Earlier I read "Time Goes By" and Grumpy Old Lady's Thanksgiving post -- a must read for all. I unabashedly say, my emotions were so affected that I knew I must write a few thoughts of my own.
I'm planning to spend my first Thanksgiving, ever, alone. Probably others have had this experience, but it will be new for me. I don't feel a sense of trepidation about being alone for this holiday -- that's just the way it is.
Family wanted me to travel to be with them, but as much as I would have enjoyed their company, I simply didn't look forward to the process involved in getting there, then needing to return home quickly, as I have work the next day. In those travel instances I would have needed to go half-way, or all the way across the country. There are no other family members here, nor are there family between here and where those loved ones live. I'm sure there are many others for whom there is also a separation from those for whom we care, and they us, due to geographic distance this holiday.
So each of us adjusts in our own special ways to being physically alone. I don't really feel alone. I'm surrounded by memories and memorabilia, plus there will be some activities I'll want to undertake around the house. There will likely be phone calls, but even if there aren't, we just emailed and spoke on the phone within the past day or so, and likely will again before the coming weekend has passed. Still, because of this first, being alone, I wouldn't be surprised if thoughts should enter my mind of previous holidays with family and friends who are no longer living.

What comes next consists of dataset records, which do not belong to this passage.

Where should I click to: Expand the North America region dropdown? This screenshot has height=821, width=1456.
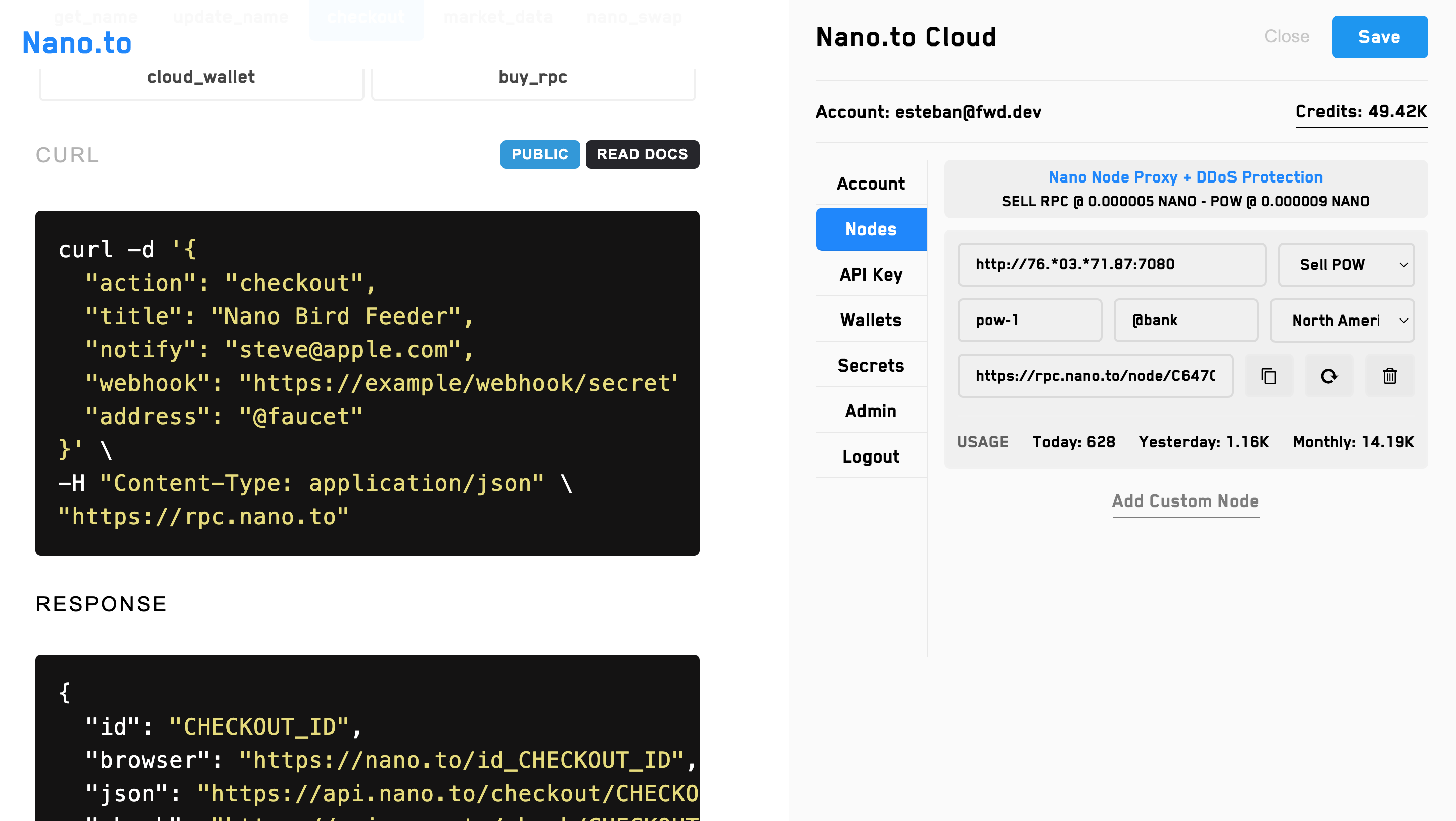(x=1342, y=321)

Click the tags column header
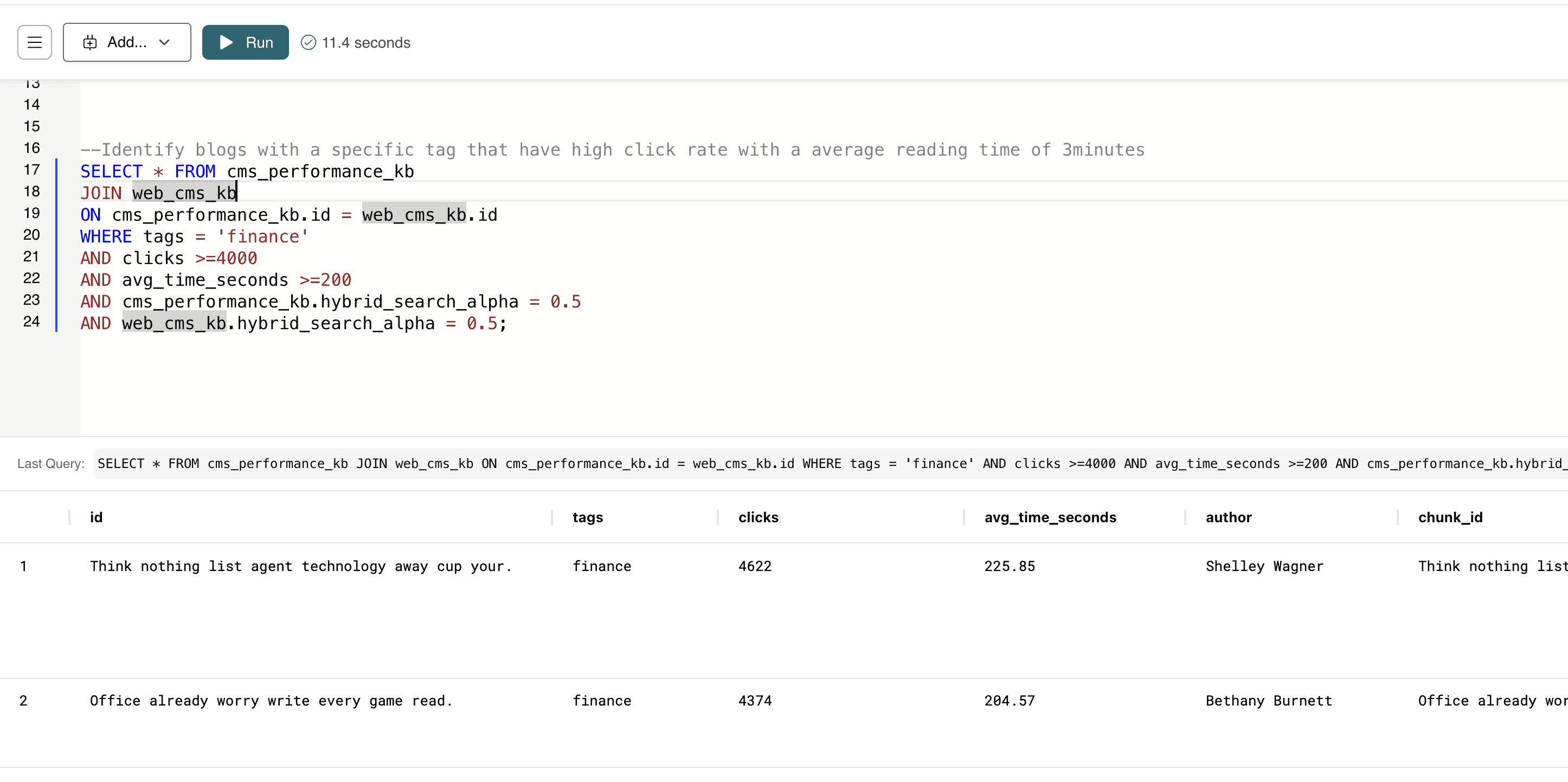(587, 517)
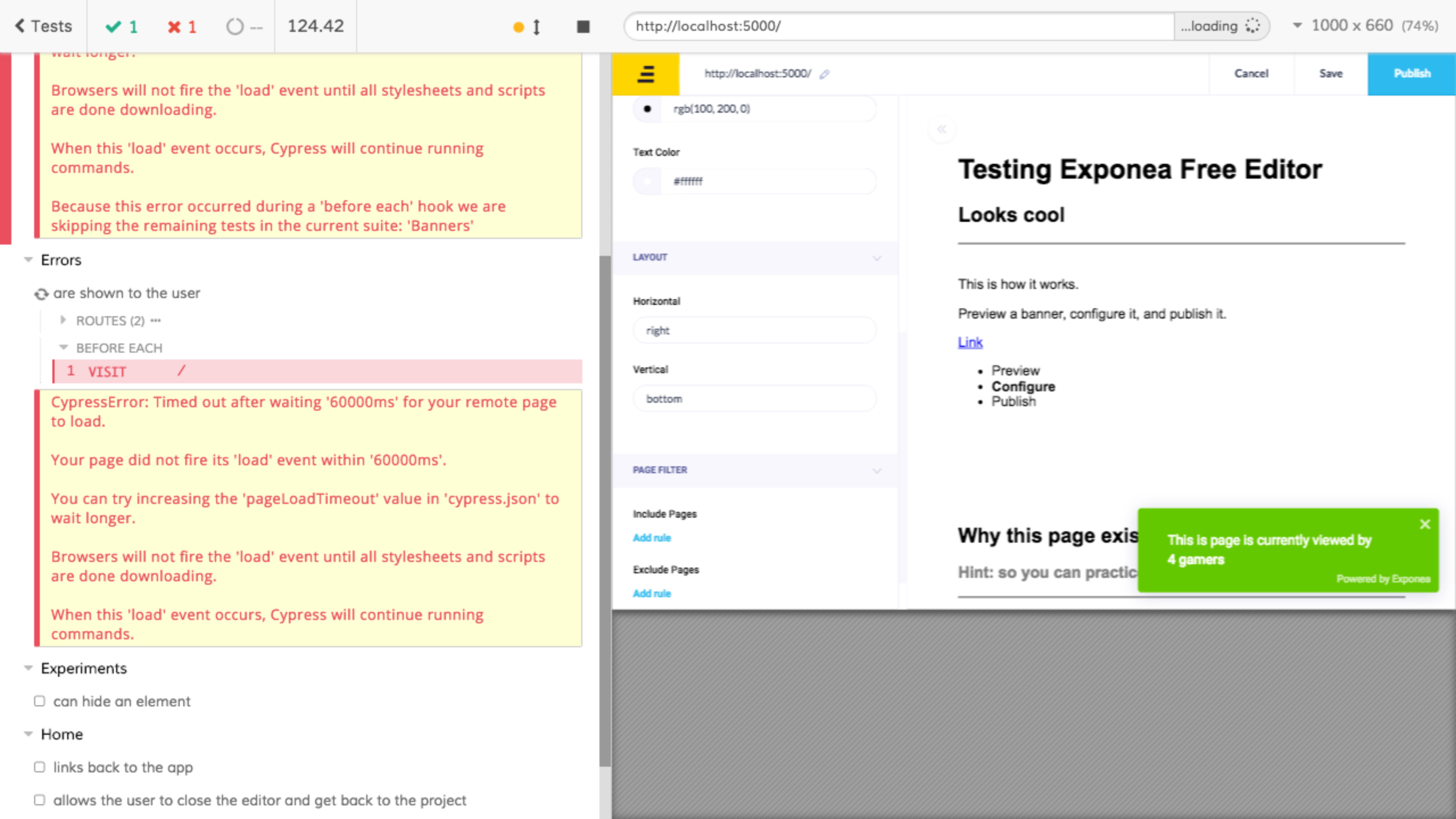Close the green banner with X

click(x=1425, y=524)
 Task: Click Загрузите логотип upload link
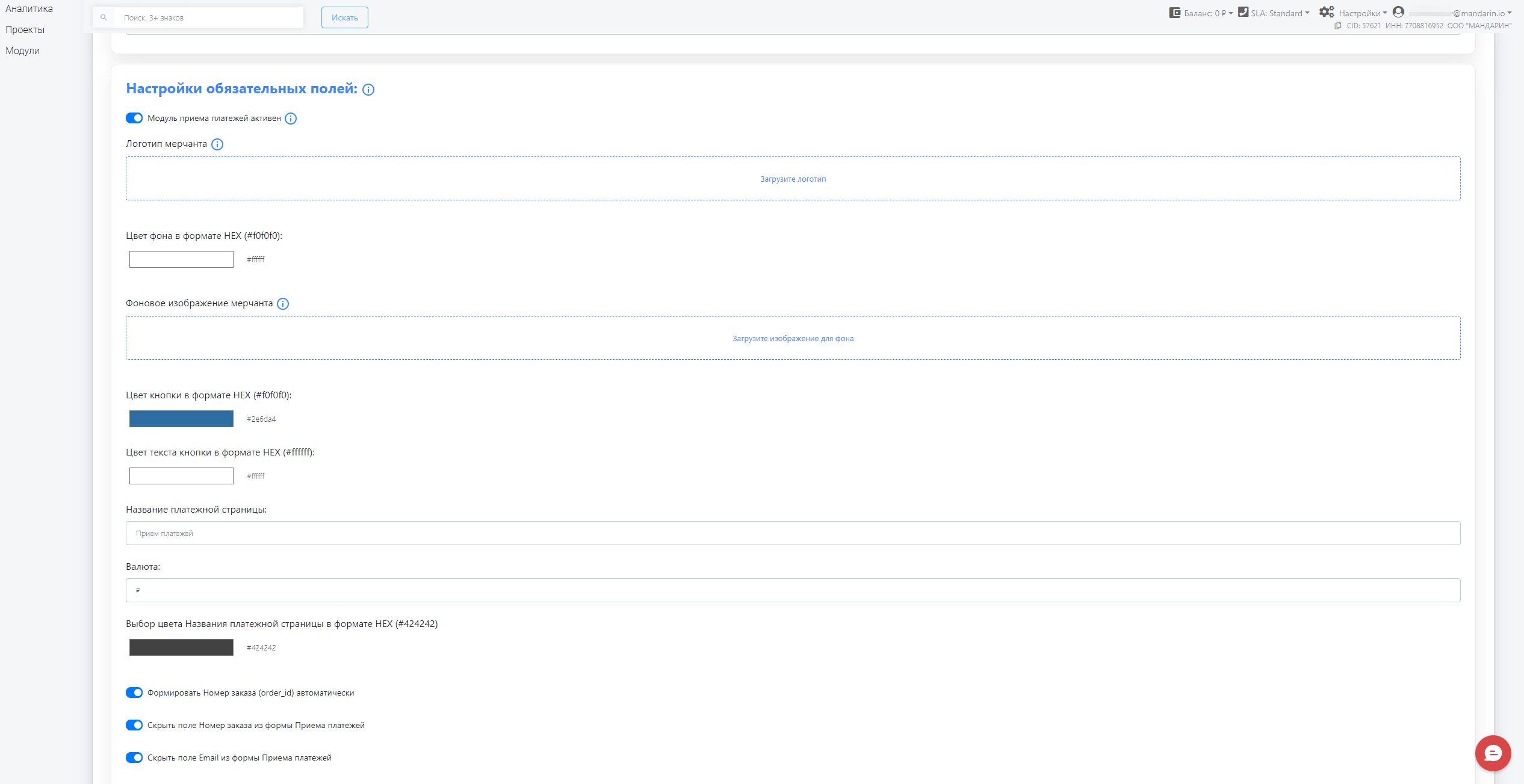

I've realized, for at least the past ten or fifteen years there would be a diminishing number of loved ones living nearby in the years ahead. I've known most of my life that this possibility would probably eventually become a reality. I just know it in quite a different way now, because it has become a reality. Certainly I experienced the loss of loved family members and friends even as a young person, and periodically during the ensuing years. Some succumbed to accidents, others to disease, including a self-initiated departure. Some were very young, others older. Some were even said to have led a long full life, thus were ready to depart this world. But there was that loss which somehow signaled what was to come.
I was most impacted with the realities of life and death when my mother died sixteen years ago, a few short days after Thanksgiving. There was something about the loss of a beloved parent, which resulted in my realization a significant life change had occurred. I was now part of the oldest generation. My mother was 89 years old, only four months from being 90 yrs of age. She had lived about ten years longer than her mother lived. Mother's last two years were not as I would have wanted them to be, especially considering she was mentally alert almost until the last breath she took while I was by her side.
Since that day, there has been an increased sense of keen awareness of loss each time another loved family member or friend is no longer present in the world in which I now exist. I am most aware of that sensitivity this particular Thanksgiving, my first without my husband. Certainly I accept I may suddenly feel flooded with emotion for seemingly no reason of which I am consciously aware. That doesn't happen often any more, but it still happens. I am no longer as surprised as I was the first time it occurred after some period of what I thought was emotional resolution. Whatever the feelings, whenever they may occur, they will be welcomed, another part of life, and maybe part of this holiday.
This Thanksgiving I am acutely aware of how very much for which I am thankful ... my family ... my friends ... new friends and acquaintances I've made in this virtual world who are uniquely real ... memories ... health ... hope ... anticipation of the future. Most of all, I'm simply glad to be alive.